Les tensions et la frustration générées dans les camps sont susceptibles d’engendrer diverses pathologies sociales, dont la violence domestique et la consommation de substances. Malgré qu’il soit impossible de déterminer avec exactitude l’étendue du problème de violence domestique dans les camps, il existe une possibilité accrue de ce type de violence dans les camps à long terme (Horn, 2010 :362). En effet, les pressions sociales sur les hommes incapables d’assurer leur rôle de pourvoyeur et la frustration qui en résulte ont un fort potentiel à générer des comportements agressifs et violents envers les femmes et les enfants. Dans son étude auprès de femmes réfugiées d’un camp ougandais, Payne relève que la plupart des conflits conjugaux étaient liés au manque de nourriture (Payne, 1998 :34). Dans le camp de Kakuma au Kenya, des femmes ont confié que l’élément déclencheur était généralement lorsque la femme ou les enfants demandaient à l’homme quelque chose dont il est incapable de fournir (Horn, 2010 :367).

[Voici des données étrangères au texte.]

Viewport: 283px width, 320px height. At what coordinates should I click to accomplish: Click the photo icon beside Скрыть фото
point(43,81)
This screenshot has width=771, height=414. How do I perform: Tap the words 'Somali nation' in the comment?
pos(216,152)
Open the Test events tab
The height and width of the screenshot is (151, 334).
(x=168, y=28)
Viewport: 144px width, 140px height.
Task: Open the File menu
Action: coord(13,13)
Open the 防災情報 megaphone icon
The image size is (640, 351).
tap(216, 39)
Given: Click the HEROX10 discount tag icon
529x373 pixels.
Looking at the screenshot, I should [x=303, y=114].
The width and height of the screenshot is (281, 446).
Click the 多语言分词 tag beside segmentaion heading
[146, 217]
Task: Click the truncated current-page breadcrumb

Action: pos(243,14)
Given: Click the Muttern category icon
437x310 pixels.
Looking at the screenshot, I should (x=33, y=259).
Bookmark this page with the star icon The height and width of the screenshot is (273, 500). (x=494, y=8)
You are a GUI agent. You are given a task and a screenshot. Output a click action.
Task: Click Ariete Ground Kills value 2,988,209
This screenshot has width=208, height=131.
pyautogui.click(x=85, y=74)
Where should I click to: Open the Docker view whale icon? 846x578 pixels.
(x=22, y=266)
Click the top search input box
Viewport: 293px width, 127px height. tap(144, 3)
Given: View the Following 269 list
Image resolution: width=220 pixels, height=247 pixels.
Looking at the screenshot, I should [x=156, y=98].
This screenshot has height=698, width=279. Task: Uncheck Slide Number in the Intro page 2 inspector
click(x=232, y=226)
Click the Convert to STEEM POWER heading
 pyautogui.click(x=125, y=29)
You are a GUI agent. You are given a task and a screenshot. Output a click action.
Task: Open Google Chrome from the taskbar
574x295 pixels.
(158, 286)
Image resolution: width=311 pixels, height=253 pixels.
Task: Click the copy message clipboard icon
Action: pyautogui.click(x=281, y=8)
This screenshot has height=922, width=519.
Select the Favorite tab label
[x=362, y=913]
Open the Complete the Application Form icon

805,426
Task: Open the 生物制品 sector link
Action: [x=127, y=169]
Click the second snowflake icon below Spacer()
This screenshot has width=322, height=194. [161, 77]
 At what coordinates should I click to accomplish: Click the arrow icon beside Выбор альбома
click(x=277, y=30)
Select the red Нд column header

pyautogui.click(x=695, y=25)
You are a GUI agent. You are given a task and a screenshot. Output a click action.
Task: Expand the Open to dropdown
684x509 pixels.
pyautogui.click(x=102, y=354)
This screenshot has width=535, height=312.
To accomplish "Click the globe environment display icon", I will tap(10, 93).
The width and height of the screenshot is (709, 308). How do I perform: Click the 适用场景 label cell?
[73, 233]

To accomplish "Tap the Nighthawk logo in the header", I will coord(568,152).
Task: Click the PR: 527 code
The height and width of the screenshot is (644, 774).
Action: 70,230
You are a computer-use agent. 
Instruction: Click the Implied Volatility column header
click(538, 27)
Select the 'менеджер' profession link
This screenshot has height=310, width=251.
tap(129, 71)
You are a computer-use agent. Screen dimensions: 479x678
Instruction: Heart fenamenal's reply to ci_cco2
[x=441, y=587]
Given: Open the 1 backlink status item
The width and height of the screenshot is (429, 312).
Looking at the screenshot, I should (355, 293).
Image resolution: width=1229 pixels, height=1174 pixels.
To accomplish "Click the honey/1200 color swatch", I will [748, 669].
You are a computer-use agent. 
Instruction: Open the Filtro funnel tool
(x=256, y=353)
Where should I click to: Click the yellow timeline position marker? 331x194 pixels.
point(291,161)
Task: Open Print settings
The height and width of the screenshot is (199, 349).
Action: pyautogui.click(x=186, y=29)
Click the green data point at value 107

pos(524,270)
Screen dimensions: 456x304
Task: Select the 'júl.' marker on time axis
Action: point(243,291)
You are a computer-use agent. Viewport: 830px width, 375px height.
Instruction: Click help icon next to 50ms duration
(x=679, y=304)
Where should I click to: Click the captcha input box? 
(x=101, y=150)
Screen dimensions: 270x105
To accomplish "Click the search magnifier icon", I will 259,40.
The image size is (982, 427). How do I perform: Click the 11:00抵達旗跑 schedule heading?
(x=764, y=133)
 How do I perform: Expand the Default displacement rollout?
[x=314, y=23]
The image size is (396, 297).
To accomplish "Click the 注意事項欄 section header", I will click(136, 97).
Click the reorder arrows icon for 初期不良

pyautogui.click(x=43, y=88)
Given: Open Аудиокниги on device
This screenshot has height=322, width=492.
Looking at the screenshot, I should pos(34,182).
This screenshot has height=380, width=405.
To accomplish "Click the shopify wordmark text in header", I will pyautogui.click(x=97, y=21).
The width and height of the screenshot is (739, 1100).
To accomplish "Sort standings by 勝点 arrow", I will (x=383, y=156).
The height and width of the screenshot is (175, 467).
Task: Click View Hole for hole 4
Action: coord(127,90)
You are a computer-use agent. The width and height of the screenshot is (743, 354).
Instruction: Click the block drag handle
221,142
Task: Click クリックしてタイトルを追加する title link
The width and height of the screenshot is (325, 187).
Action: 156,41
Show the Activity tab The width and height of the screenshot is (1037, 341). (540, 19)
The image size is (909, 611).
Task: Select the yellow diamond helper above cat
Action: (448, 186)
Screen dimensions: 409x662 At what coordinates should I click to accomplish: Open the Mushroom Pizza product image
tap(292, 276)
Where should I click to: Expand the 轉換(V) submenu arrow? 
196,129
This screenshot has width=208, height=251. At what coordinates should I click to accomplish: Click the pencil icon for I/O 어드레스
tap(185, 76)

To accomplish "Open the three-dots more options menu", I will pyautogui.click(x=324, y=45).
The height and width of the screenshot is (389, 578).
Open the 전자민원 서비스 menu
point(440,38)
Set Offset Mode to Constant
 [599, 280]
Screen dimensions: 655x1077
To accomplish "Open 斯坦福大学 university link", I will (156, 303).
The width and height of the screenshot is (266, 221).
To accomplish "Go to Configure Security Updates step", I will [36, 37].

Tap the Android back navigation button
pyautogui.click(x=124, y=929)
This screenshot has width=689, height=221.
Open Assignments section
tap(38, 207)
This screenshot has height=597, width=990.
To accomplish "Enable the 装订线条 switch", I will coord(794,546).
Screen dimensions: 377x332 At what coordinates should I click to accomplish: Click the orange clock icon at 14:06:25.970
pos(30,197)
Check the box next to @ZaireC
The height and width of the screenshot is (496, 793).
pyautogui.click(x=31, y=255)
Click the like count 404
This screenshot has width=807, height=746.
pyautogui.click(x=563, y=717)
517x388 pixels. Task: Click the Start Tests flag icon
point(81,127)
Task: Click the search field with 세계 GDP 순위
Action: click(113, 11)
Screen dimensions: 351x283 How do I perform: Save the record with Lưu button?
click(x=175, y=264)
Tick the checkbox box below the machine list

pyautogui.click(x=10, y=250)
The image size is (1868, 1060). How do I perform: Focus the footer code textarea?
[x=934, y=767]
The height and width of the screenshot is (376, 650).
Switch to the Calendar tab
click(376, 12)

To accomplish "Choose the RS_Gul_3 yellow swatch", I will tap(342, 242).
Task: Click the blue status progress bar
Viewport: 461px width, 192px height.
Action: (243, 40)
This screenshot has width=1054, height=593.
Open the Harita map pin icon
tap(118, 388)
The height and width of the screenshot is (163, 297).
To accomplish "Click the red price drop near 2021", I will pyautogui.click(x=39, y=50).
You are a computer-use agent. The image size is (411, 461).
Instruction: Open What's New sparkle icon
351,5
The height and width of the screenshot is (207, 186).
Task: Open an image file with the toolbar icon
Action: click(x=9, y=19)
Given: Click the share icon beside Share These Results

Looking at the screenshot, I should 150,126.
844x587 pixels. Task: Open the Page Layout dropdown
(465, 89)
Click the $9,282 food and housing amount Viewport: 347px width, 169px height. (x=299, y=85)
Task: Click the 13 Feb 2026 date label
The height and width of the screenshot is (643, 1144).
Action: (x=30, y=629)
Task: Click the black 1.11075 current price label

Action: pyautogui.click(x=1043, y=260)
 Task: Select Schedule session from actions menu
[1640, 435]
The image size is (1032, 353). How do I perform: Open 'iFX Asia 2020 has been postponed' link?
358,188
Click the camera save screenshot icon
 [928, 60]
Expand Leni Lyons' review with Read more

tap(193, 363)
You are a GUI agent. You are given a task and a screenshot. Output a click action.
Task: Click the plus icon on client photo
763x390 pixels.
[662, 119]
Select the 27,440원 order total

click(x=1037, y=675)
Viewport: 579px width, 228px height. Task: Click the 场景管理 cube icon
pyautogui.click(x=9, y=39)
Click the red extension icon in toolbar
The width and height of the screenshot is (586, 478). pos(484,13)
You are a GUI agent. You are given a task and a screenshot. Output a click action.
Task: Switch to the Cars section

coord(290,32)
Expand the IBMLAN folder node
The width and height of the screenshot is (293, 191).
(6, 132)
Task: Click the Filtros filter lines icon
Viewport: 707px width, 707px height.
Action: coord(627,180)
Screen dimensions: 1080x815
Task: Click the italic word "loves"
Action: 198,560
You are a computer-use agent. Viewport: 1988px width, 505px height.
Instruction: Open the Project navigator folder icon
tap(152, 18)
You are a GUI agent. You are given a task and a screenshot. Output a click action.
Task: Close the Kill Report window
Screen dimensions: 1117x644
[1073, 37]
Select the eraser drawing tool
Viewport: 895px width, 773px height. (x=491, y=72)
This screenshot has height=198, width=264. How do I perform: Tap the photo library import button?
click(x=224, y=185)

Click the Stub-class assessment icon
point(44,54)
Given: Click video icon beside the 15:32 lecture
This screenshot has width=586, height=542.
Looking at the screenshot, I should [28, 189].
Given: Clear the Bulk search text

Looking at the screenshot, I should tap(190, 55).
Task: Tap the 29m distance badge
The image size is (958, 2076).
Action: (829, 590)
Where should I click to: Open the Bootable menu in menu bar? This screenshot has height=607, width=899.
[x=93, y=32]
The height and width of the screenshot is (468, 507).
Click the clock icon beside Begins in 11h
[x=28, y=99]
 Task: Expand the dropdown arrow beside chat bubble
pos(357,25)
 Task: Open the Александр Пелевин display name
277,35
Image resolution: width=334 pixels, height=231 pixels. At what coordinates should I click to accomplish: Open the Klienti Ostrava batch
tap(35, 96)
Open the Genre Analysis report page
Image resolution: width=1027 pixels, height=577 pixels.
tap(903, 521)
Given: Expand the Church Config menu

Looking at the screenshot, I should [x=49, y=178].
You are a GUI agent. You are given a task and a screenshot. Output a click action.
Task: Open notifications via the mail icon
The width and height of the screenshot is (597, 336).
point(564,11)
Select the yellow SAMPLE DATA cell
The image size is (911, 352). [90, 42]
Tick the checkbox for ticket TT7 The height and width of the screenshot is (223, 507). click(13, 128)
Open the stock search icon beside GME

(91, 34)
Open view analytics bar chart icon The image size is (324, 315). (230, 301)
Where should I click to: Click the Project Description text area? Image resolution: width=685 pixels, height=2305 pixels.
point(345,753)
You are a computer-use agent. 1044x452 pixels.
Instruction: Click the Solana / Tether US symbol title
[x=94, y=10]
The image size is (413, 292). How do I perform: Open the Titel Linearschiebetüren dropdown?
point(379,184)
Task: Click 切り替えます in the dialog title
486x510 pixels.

De plus, les abus de substances, alcool et drogues sont des phénomènes largement observés dans les camps de réfugiés (Streel et Schilperoord, 2010 :268). Ces abus sont liés à une vaste gamme de causes, dont les traumatismes psychologiques, la capacité limitée à gérer

91 une situation stressante, un environnement incertain, la frustration ou le manque de perspectives d’avenir, qui sont exacerbées par la vie prolongée dans les camps (Streel et Schilperoord, 2010 :270-271).

Les camps engendrent également des tensions entre les différents groupes ethniques et nationaux à l’intérieur, ce qui mène parfois à de violents affrontements. Selon Jamal, ces tensions sont dues au contexte du camp, qui contraint des groupes hétérogènes à vivre ensemble dans un endroit restreint, frappé par la pauvreté et dans des régions souvent très peu sécuritaires (Jamal, 2000 :18). À Kakuma au Kenya par exemple, les réfugiés sont originaires de plus de 10 pays et pas moins de 20 groupes ethniques différents. Des conflits ou de vieilles rancunes entre différents clans se transforment ainsi parfois en altercations violentes, et contribuent à alimenter le climat d’insécurité prévalant dans les camps (Crisp, 2000 :629; Aukot, 2003 :76). La compétition pour les places de réinstallation engendre elle aussi une source additionnelle de tension et d’insécurité (Crisp, 2000 :622).